The subjects will be debated by over 300 young people on Friday 29 October following a decision by the House to allow the Youth Parliament to hold sittings in the Chamber annually for the life of this Parliament.
The topics chosen were whittled down from an original list of 23 by a vote involving more than 2500 11-18 year olds from around the country.
The full list will be:
- Job opportunities – Is enough being done to create jobs for young people? Should there be more work experience opportunities for young people in school and college?
- Sex Education – Is it good enough? What age should it be taught? Does sex education lead to the sexualisation of young people? Do young people learn about sex from TV?
- Transport – Is public transport too expensive for young people? At what age should you be charged an adult fare?
- University – Are fees too high? Is it even worth going to university? Are there enough places for those who want to go?
- War – Should UK troops be brought home from Afghanistan? Was the conflict in Iraq a costly mistake? Is war ever justified?
On the day, each debate is expected to last around half an hour. Three lead speakers will address each topic followed by questions from delegates. The debates will be chaired by the Speaker of the House of Commons John Bercow.

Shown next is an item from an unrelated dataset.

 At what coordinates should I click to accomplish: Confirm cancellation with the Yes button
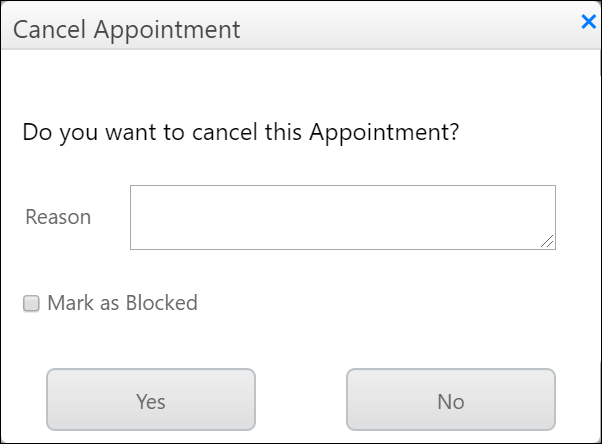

Commenting on the subjects chosen, Speaker Bercow said:
"We saw when the Youth Parliament held their first debate in the House of Commons last year that young people have strong views on issues that affect them. I look forward to the same sort of robust debate on an equally varied range of issues this year."
Alex Huston, 16 years-old, Member of Youth Parliament Northern Ireland, added:
"On 29 October the House of Commons will be bustling with young people passionate about politics. Young people from every background discussing real problems that they truly care about - sex education, transport, jobs, uni fees and war."